Investing in employees and improving employee retention is huge, and it’s all driven with the consumer in mind. Before cutting back, Dunaway says, think about that equation first.

“I think there are better ways to save money in a competitive environment than cutting back on something that impacts the customer,” he says. “Something that impacts your employees and the quality of your product impacts all of the people.”

For example, thinning a burger patty from 2.5 ounces to 2.2 ounces might seem negligible. It’s not, Dunaway says.

“You may think they don’t know but they know,” he says. “The way I’ve always tried to approach is it to say look at your operating income statement or look at your PNL and what is it that you don’t need to keep the doors open. And if it impacts your customer or your employees negatively, you might need to rethink that.”
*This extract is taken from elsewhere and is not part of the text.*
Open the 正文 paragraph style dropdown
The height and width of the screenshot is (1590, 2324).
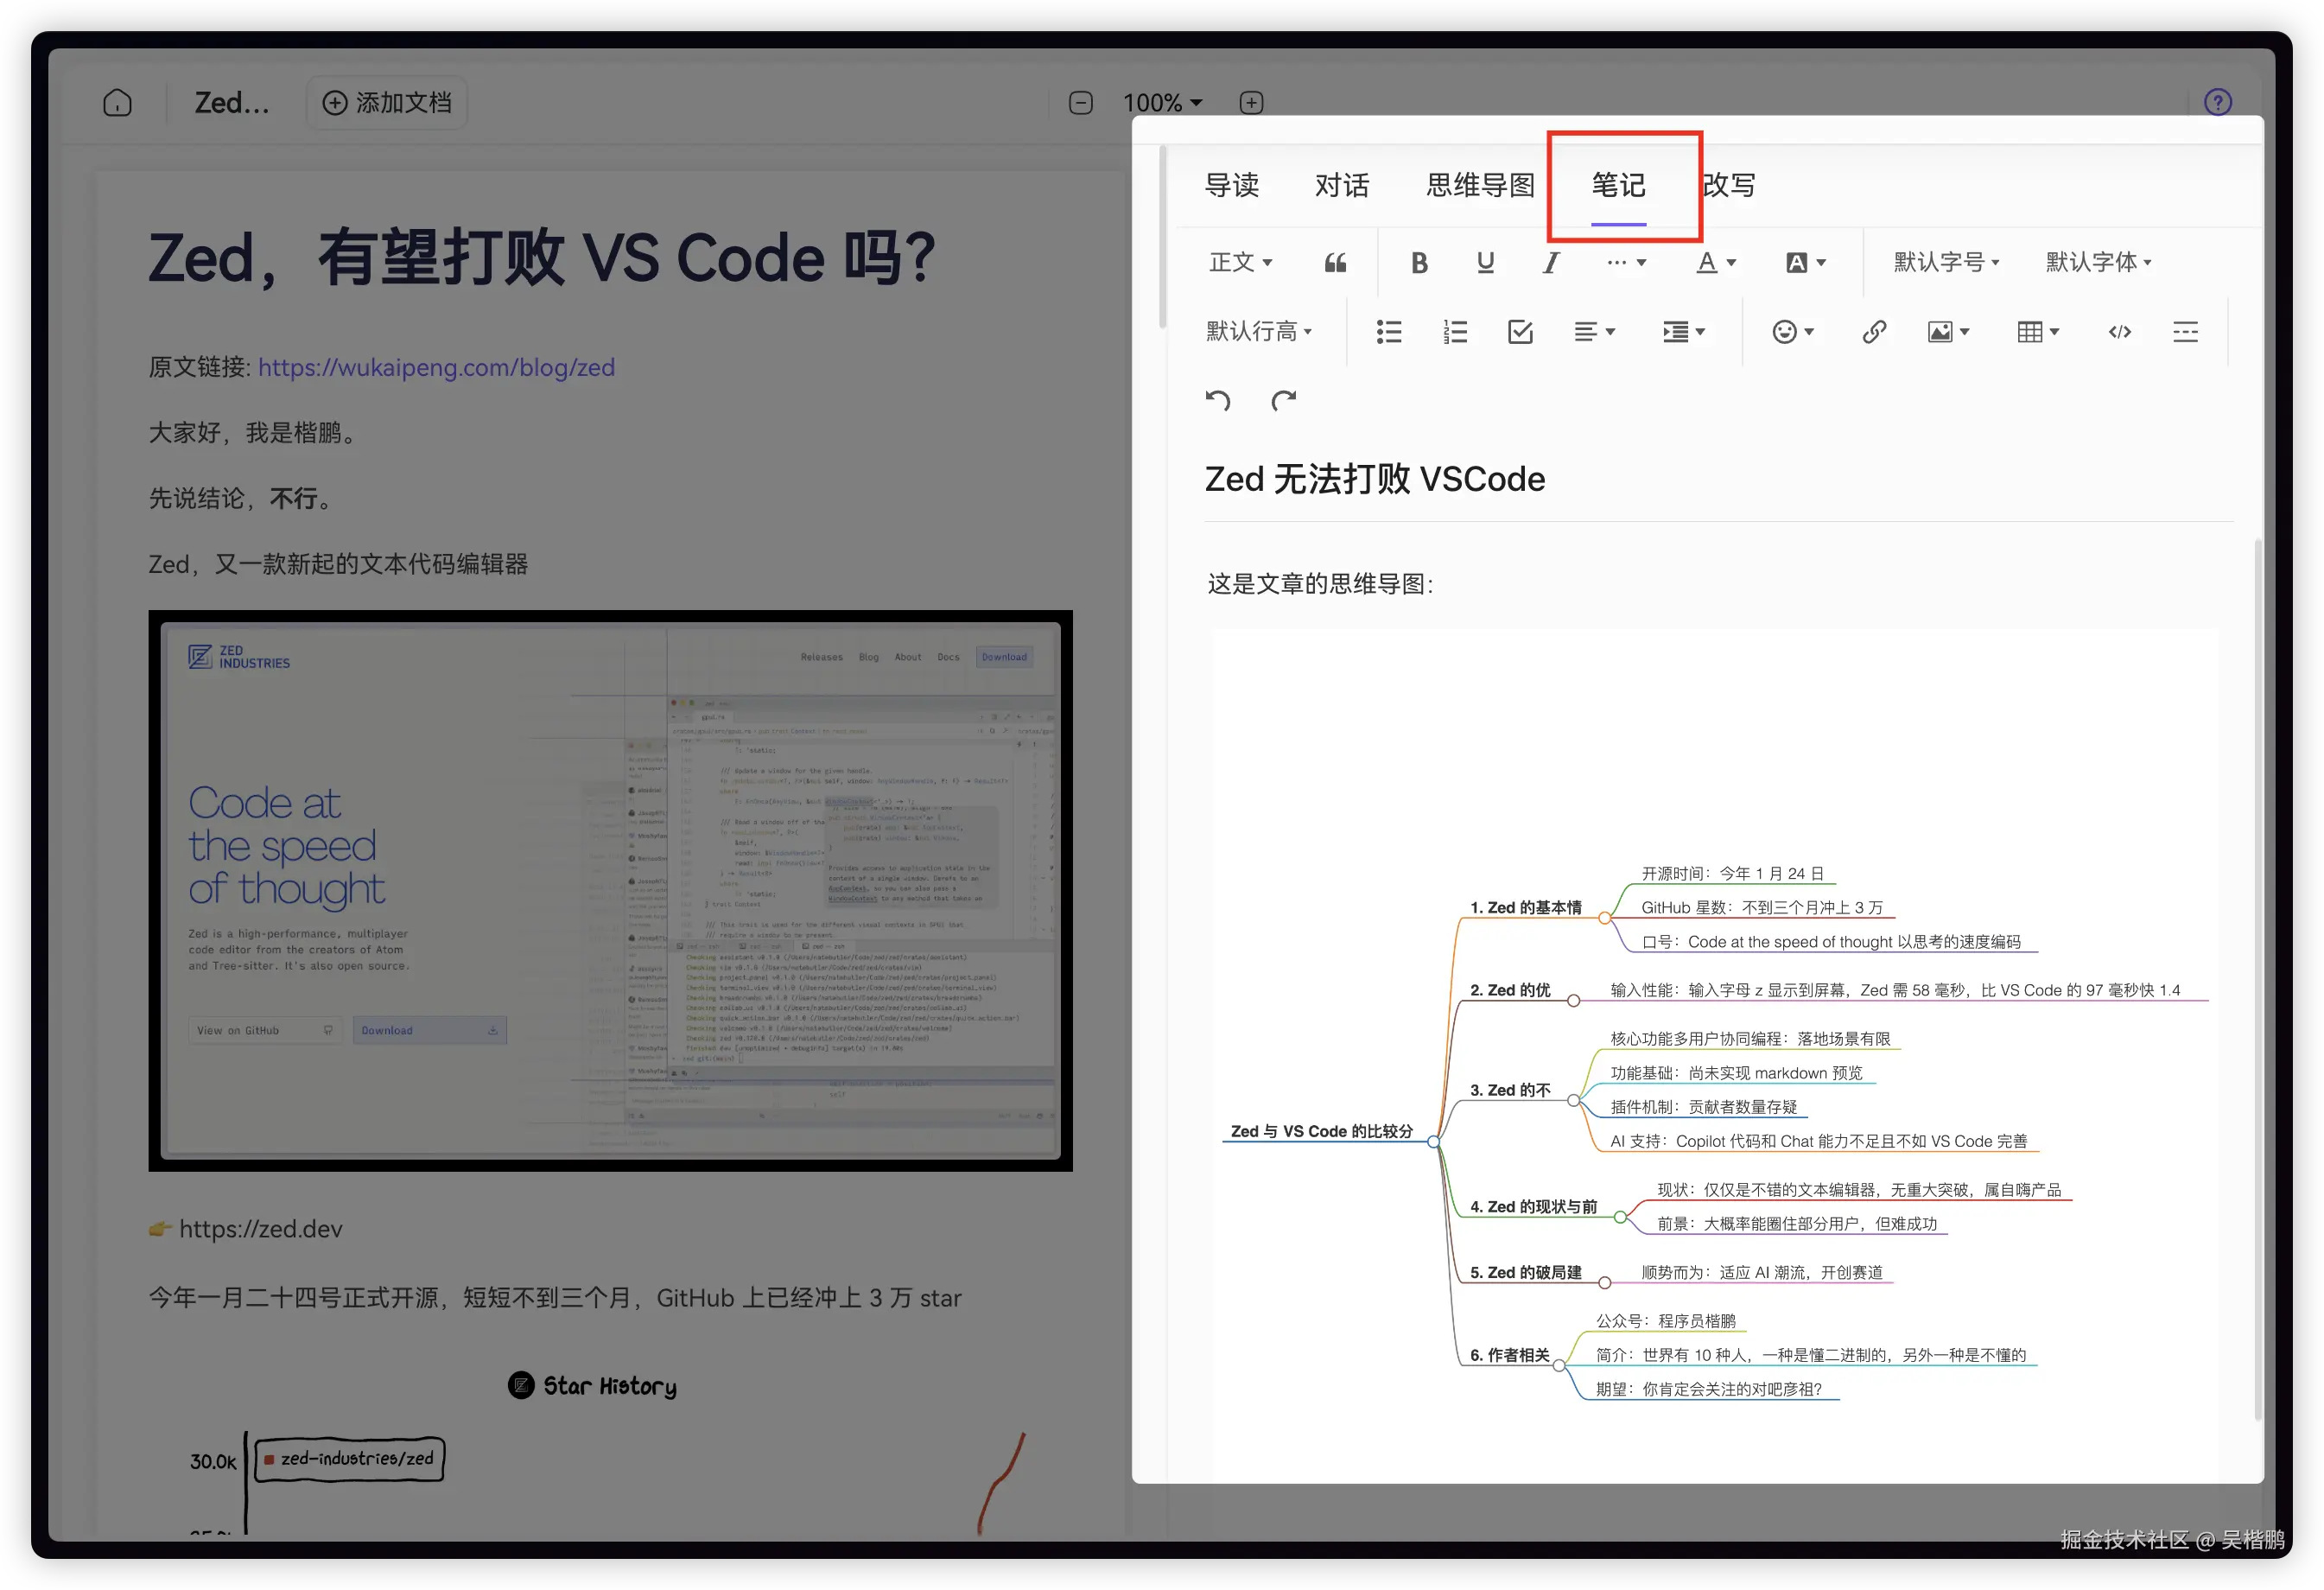coord(1240,263)
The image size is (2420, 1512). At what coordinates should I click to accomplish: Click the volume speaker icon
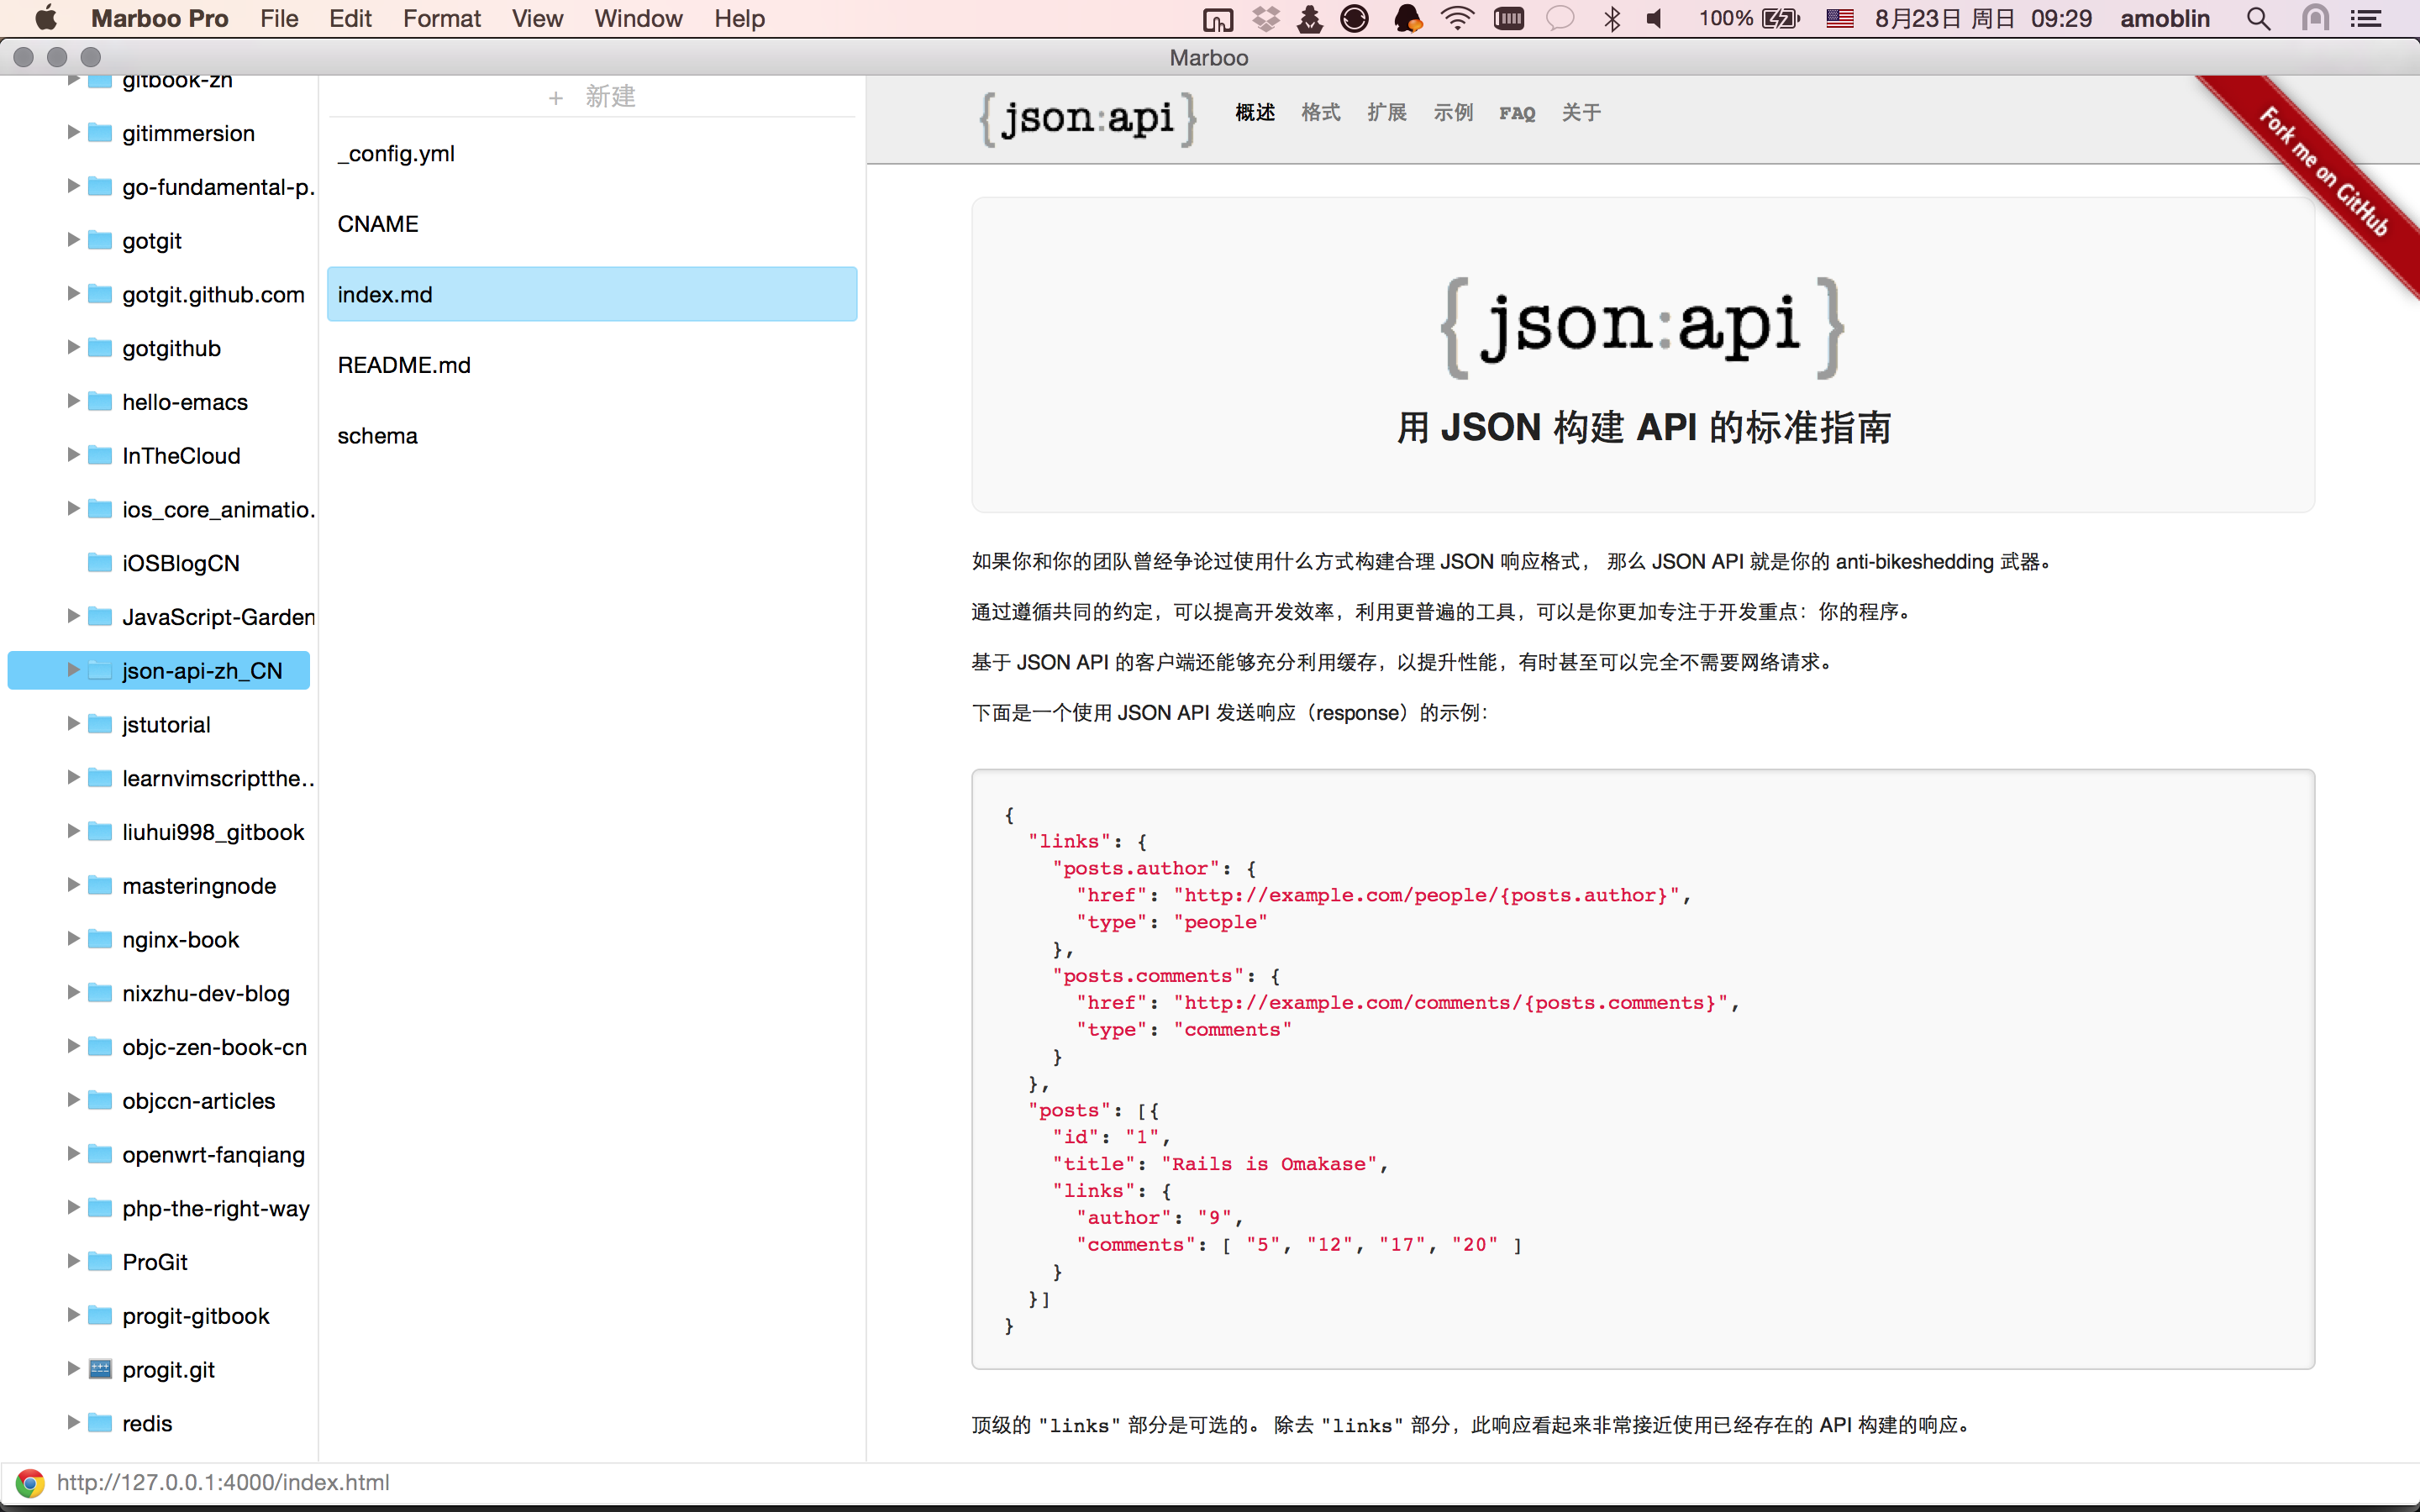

As for the pulse of fast casual in general, Dunaway says quick service deserves some kudos. It wasn’t so long ago that the discrepancy was so wide between, say a fast food burger and a fast casual one, that you could drive a semi-truck through it and shift the lever to park. Meanwhile casual dining is starting to fight back as well, investing in to-go, delivery, and quickening operations in-store.

“To me, that’s where fast casual has suffered,” he says. “It’s the pressure from both sides, both acknowledging fast casual and then getting better at what they do in order to compete with it.”

But there are still some distinct advantages. Dunaway says fast casual’s potential remains rosy thanks to a limber model that can “adapt and modify easier than some of the big boys.” The concepts are more financially reasonable to scale and you can often avoid the huge bureaucracy when it’s time to implement change.

“I think that what you’re going to continue to see is technology playing a part. Because technology to me answers some of the questions that I talked about,” he says. “It answers the get the food to me as fast as you can part. It answers the what do I do about an ever challenging labor market part.”

“I think you’re going to see online ordering or mobile ordering or potentially customer ordering through kiosk,” Dunaway continues. “I think you’re going to continue to see that take on a greater role. Because I think people are just going to continue to feel pressured for time.”

On that final note, however, Dunaway isn’t exactly sold on the kiosk method, currently being touted nationwide by McDonald’s “Experience of the Future” redesigns.

“I think there’s a misconception because we used to go to the airport and we would go up to the kiosk at Delta or American and get our ticket and people think you can order food that way,” he says. “I like the idea of the smart phone, which the consumer pays for the hardware and we pay for the software. So their technology is always current and because their phones are always in their hands they know how to use it better than my kiosk. I would rather you order online through your phone than come into a restaurant and look at my screen and have that be foreign to you every two weeks. Again, it always comes back to the consumer. Are we doing everything we can to make them happy?”